Pittsburgh Penguins: Separating Two Eras by @griffTHW

Most fans and pundits would likely describe the start to Pittsburgh's offseason as, at best, peculiar.  In firing Ray Shero and (temporarily) retaining Dan Bylsma, the club bucked a response that many assumed would be a foregone conclusion.

As days turned to weeks without a G.M. in place, storm clouds darkened over an organization whose supporters grew more and more restless.  Without a clear-cut successor primed to sweep in and help lead the Penguins back to Stanley Cup glory, fans delved deeper into their concern as to whether or not a suitable replacement even existed.  After all, with seemingly each candidate came legitimate concern:

- Jason Botterill: Perhaps the most obvious candidate, Botterill represents a sharp, up-and-coming executive.  But would someone who worked under Shero for more than half a decade differentiate himself enough from a regime that fell out of favor?
- Julien BriseBois: After working under Steve Yzerman in Tampa, BriseBois is trending toward earning a G.M. position of his own.  But he lacks experience as the guy.  Could that hinder him in his effort to right a Pens' ship consistently under the microscope?
- Pierre McGuire: Well, that can pretty much be summed up here. 
As the calendar turned to June, questions morphed into doubts as the hockey world wondered what the hell was going on in Pittsburgh.  And, then, the Penguins finally pulled the trigger, bringing in...Jim Rutherford?
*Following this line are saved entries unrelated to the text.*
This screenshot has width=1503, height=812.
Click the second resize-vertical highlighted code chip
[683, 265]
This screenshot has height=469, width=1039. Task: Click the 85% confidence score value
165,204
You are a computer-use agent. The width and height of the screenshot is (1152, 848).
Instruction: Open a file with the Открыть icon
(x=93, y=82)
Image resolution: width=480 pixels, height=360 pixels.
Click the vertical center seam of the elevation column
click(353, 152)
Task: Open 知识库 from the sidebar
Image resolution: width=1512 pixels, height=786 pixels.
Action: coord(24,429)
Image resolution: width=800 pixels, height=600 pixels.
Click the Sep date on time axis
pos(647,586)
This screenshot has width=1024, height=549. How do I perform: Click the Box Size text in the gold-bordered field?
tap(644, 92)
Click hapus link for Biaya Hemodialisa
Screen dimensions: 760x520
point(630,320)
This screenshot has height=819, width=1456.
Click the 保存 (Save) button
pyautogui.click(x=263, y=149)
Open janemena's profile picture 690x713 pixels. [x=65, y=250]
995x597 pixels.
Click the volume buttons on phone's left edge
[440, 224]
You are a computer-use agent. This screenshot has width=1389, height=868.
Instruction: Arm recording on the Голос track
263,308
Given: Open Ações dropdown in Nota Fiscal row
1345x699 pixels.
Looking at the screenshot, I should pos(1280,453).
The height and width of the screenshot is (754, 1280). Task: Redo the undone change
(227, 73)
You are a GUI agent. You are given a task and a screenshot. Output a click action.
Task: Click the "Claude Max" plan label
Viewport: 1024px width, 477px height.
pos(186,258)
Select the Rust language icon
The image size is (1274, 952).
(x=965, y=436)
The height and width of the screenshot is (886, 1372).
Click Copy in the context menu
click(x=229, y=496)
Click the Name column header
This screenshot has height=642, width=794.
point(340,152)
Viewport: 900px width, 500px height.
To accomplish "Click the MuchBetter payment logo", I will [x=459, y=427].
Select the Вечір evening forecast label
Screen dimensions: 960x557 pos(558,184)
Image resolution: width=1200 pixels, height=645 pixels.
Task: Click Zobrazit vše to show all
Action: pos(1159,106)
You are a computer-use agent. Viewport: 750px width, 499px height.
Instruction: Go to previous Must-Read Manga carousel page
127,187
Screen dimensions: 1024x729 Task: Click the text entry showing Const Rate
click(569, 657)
Some questioned the decision, others ripped it and some simply perceived it as nothing more than a lateral move.  As the reality of the transition from one G.M. to another set in, though, people naturally began comparing the two, examining each man's history in terms of drafts, trades, etc. 

On the surface, it seems like a perfectly logical reaction.  But, ultimately, those comparisons are completely irrelevant.  The second the Pens decided to move on from Shero's vision, the former G.M.'s services transformed into nothing more than a sunk cost in Pittsburgh.  Now, to be clear, that's not to take away from any of Shero's many achievements.  The various trades he orchestrated that served to fleece his peers, the back-to-back Stanley Cup Final appearances and the '09 championship will forever live in Penguins' lore.  But Shero's accomplishments, his attributes (and deficiencies), no longer bear significance with regards to the franchise's future.

So, rather than comparing Shero and Rutherford's track record, the focus should center on if and how Rutherford will help Pittsburgh rediscover the path to a fourth Stanley Cup title.

Critics will quickly point to the fact that Rutherford's Hurricanes missed out on the postseason in each of the last five seasons, the curious Alex Semin contract and what many perceive as a questionable deal with these very Penguins that reunited (some of) the Staal brothers in Carolina. 

Fair enough; those are all legitimate criticisms.  But, again, they all stem from the past.

As a result of the change in scenery, however, Rutherford finds himself presented with a new opportunity with new circumstances, a chance to lead a second franchise to the pinnacle of hockey.

Rather than tackling the arduous task of serving as president and general manager (a dual role that wore on him in Carolina), Rutherford will oversee a trio of sharp, young managers who will assist the new G.M.

Instead of employing an injury-prone goaltender whose absence often leaves the team scrambling for answers in net, Rutherford inherits a goalie who annually produces 35-40 wins.

He will transition to an organization accustomed to spending to the cap limit, a squad with annual Stanley Cup aspirations.  Oh, and he'll have an opportunity to build around two of this generation's finest players.

Sure, challenges abound; question marks exist.  Balancing the plethora of free agents and a lack of depth up front with the need to remain cap compliant will prove a tricky balancing act.  Fellow general managers will circle like sharks, gauging Rutherford's interest in shaking up an underachieving roster.  A coach needs to be named.

Rutherford, however, will enjoy access to more resources, more talent, than he ever could have dreamed of in Carolina.  What he does with it will determine how much success Pittsburgh finds in a new era of Penguins' hockey.